What Is Cohort Analysis?

By: Daniel Harris on May 17, 2017

A “cohort” is simply a group of people who are similar in some way.

Etymologically, the word “cohort” was originally applied to a Roman military unit:


These gentlemen have something in common… (Roman soldiers by Matthias Kabel is licensed under CC BY 3.0)

While there are probably some unfortunate marketing departments churning out content about military history, this sense of the word “cohort” is pretty much obsolete.

Business analysts, data scientists and market researchers have repurposed the word “cohort” by applying it to any group (such as product groupings)—not just groups of people.

As we’ll see, this is because the statistical methods used to analyze groups of people can also be applied to other kinds of classification problems.

We’ll explore the kinds of cohorts that business analysts and marketing departments need to focus on, as well as the methods and business intelligence (BI) tools used in cohort analysis.

Here’s what we’ll cover:

The Two Types of Cohorts

Demographic Cohorts

Behavioral Cohorts

The Uses of Cohort Analysis

E-commerce analytics

UX optimization/web analytics

Targeted advertising

Cohort analysis tools

Pivot tables

Visual analytics tools

The Two Types of Cohorts

Cohort analysis basically involves grouping people (typically customers and/or users) using data.

Gartner digital commerce analyst Jennifer Polk offers a comprehensive definition in Grow Custer Lifetime Value With Digital Commerce (full content available to Gartner clients):

“Cohort analysis groups customers by a common characteristic observed in a given time frame, studies their behavior as a group over time and compares behavior across multiple groups.”

All this talk of customers, groups and segments may leave you wondering what kinds of groups you’re actually supposed to create during cohort analysis.

The answer is that it depends on your data, but typically, marketers and business analysts use two kinds of data in cohort analysis:


Let’s now take a closer look at each type of cohort analysis. Keep in mind that frequently, marketers and business analysts combine both kinds of data (for example, website users with North American IP addresses).

Demographic Cohorts

Demographic data includes dimensions like age, gender, household income, martial status, ethnicity etc. Marketers have long used demographic data to better target campaigns, typically by grouping various demographic dimensions into _segments—_e.g., single mothers living in Connecticut and making in excess of $75,000 annually.

See our guide to customer segmentation analysis for more on this subject.

Behavioral Cohorts

The major complexities of cohort analysis involve factoring in customer behavior. A classic example is first-time vs. repeat customers.
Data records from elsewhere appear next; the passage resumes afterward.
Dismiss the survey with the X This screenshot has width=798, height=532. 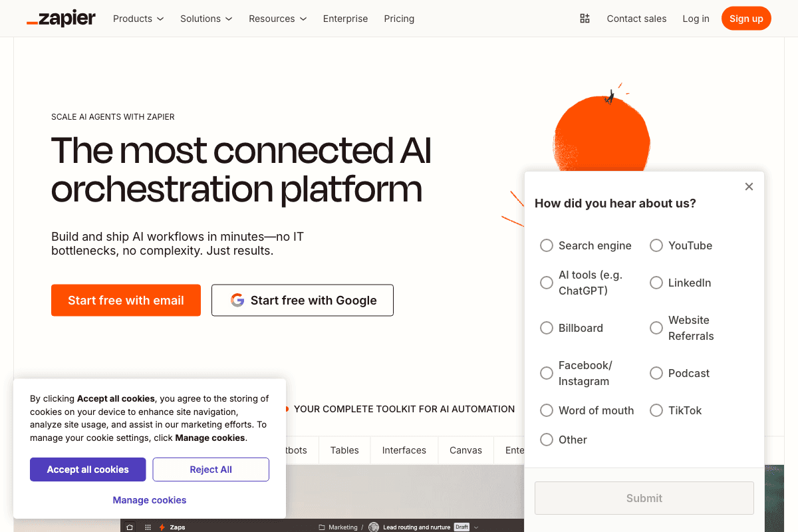pyautogui.click(x=749, y=186)
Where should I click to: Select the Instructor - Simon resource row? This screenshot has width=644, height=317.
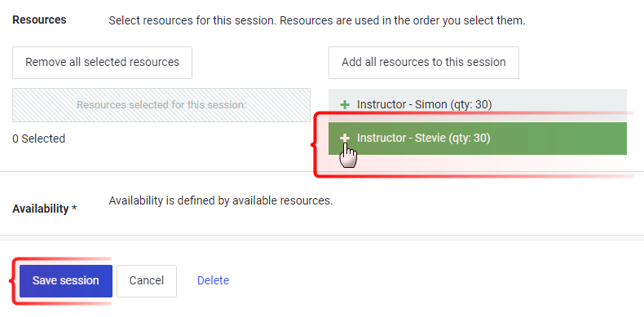477,105
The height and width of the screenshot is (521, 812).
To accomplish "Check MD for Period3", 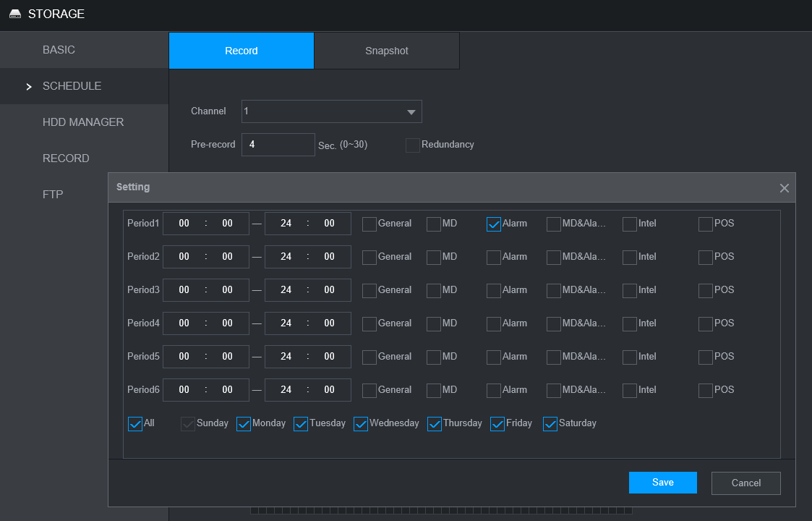I will 434,291.
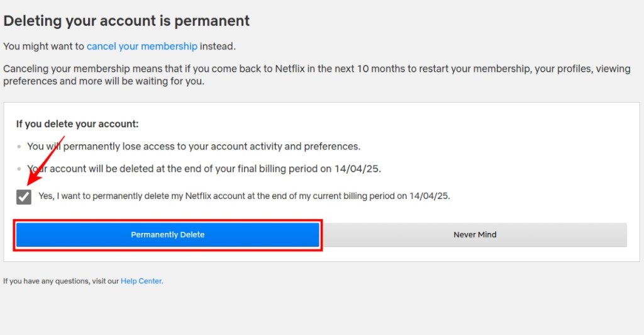Uncheck the permanent deletion confirmation checkbox
644x335 pixels.
point(23,196)
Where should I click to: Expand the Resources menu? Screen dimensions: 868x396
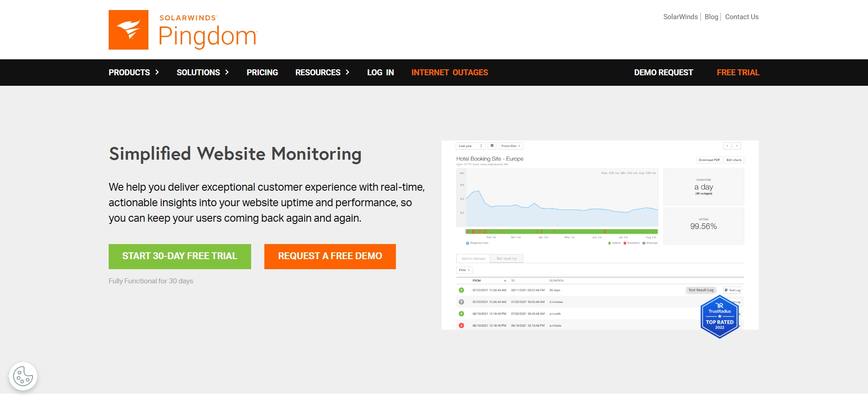(322, 73)
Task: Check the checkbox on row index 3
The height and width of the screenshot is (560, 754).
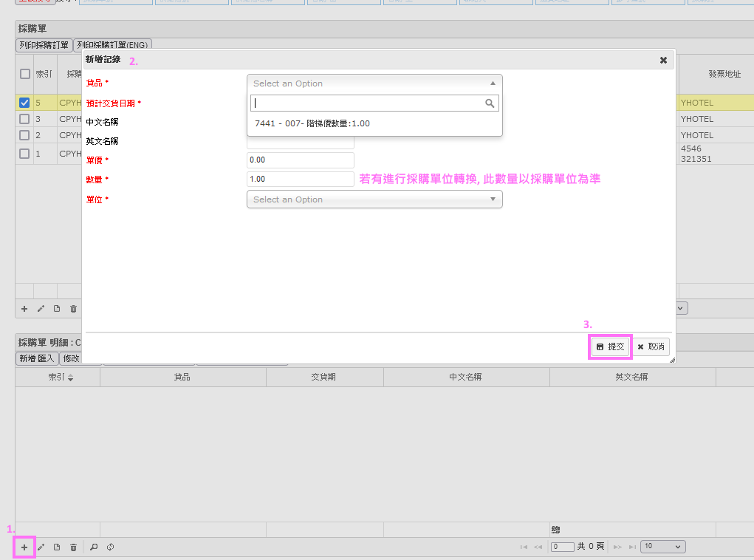Action: pos(24,118)
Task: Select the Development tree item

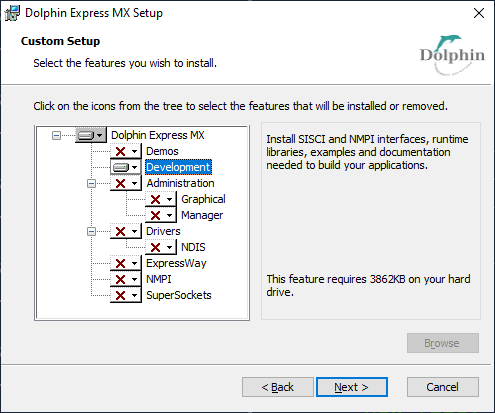Action: click(178, 167)
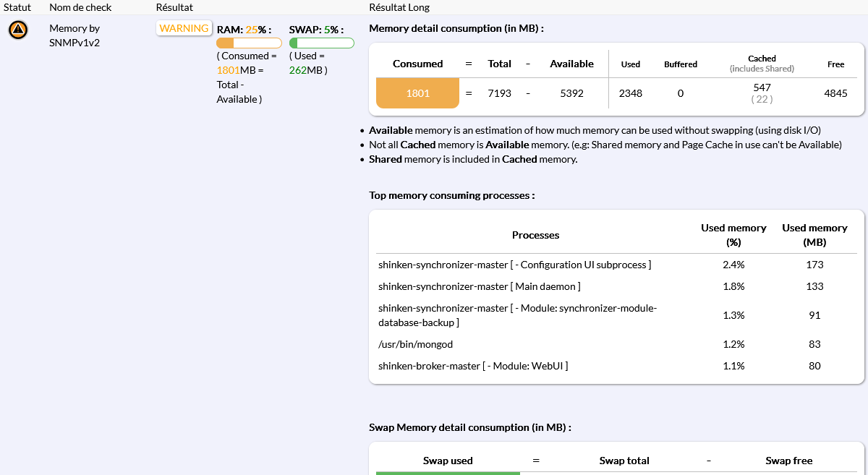
Task: Click the Free memory value 4845
Action: click(835, 93)
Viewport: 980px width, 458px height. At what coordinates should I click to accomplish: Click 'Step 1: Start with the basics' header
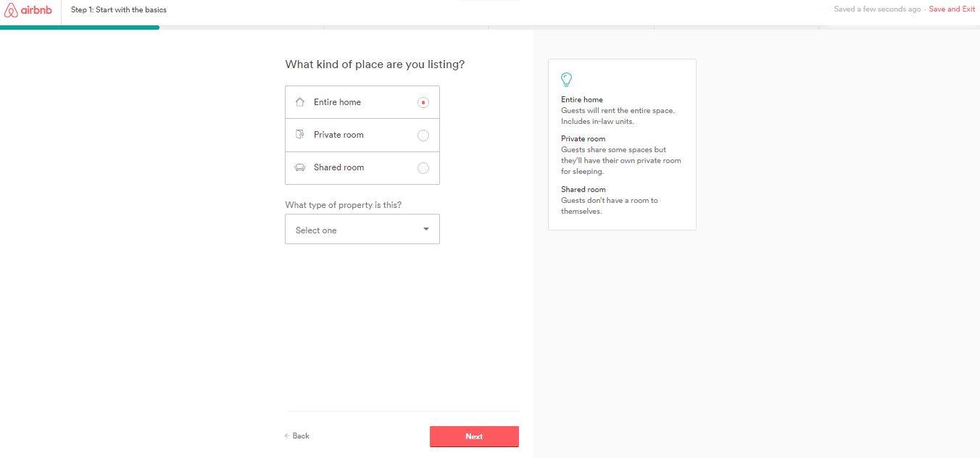point(119,10)
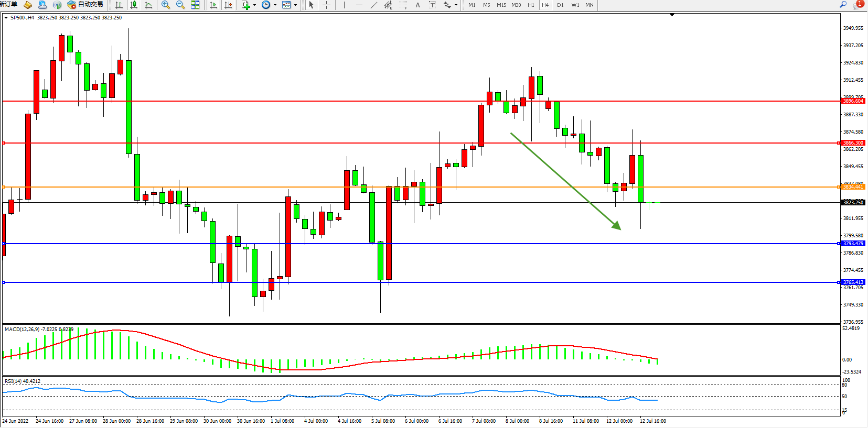Switch chart to bar chart mode
The width and height of the screenshot is (868, 428).
point(119,5)
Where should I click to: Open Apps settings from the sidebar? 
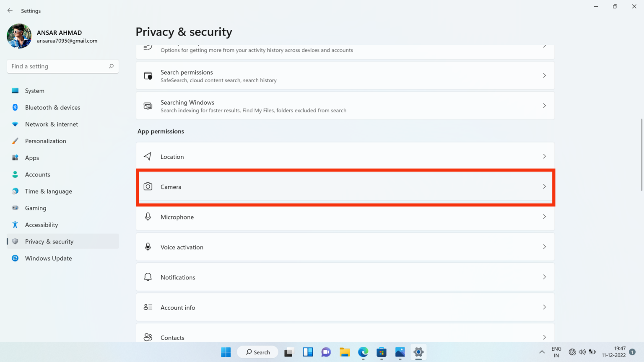32,158
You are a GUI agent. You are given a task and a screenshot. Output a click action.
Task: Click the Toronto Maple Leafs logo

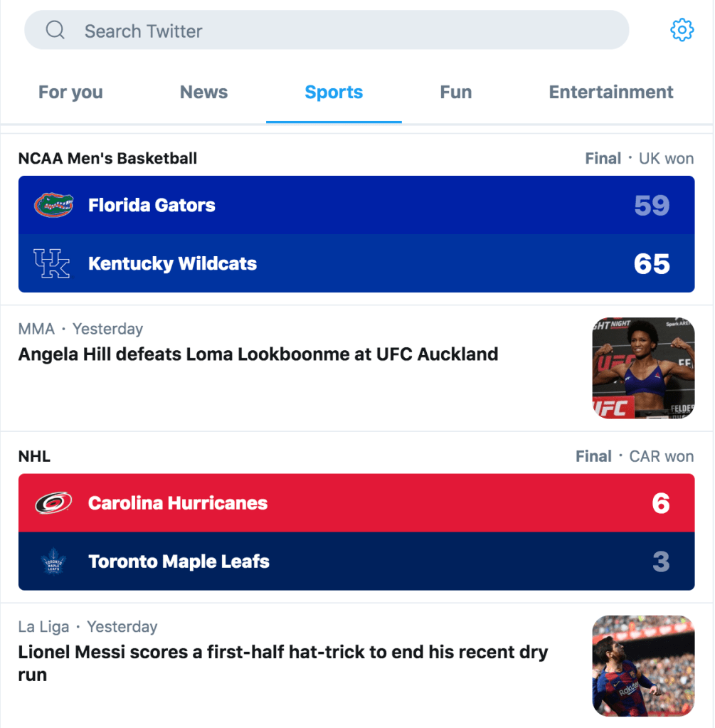[x=53, y=561]

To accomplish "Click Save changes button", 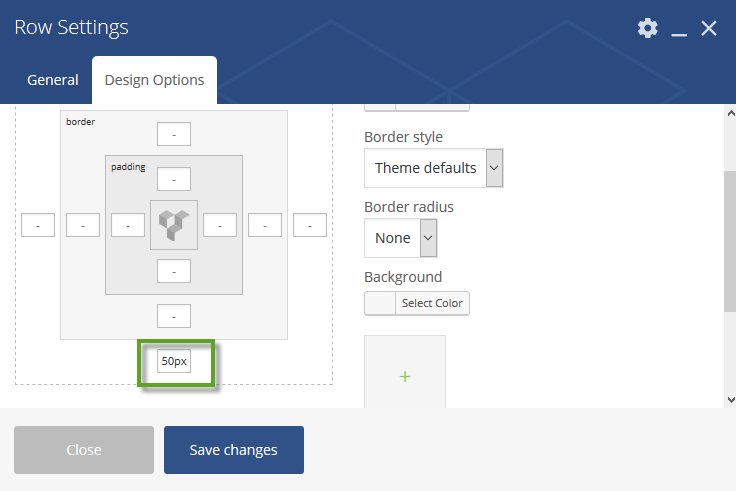I will point(234,450).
Another well-known behavioral metric is churn rate, i.e. the rate at which customers quit purchasing or using a product/service.

Typically, marketers and business analysts focus on behavior across digital channels, primarily:

  • E-commerce platforms

  • Mobile apps

  • Company websites

  • Social media

  • Software applications aimed at end users—games, business applications etc.

  • Internet of Things (IoT) devices

Device type is a particularly important dimension in analyzing digital behavior. Visitors to a web site can still have substantially different experiences based on whether they’re viewing the site on a laptop or a smartphone.

Examples of behavioral cohorts:

  • Customers who put an item worth more than $50 in a shopping cart, continue browsing for another 30 minutes and then remove the item from the cart.

  • A group of customers who download a company’s app and use it for a week before uninstalling it.

In the context of web analytics, bounce rate is a well-known behavioral metric.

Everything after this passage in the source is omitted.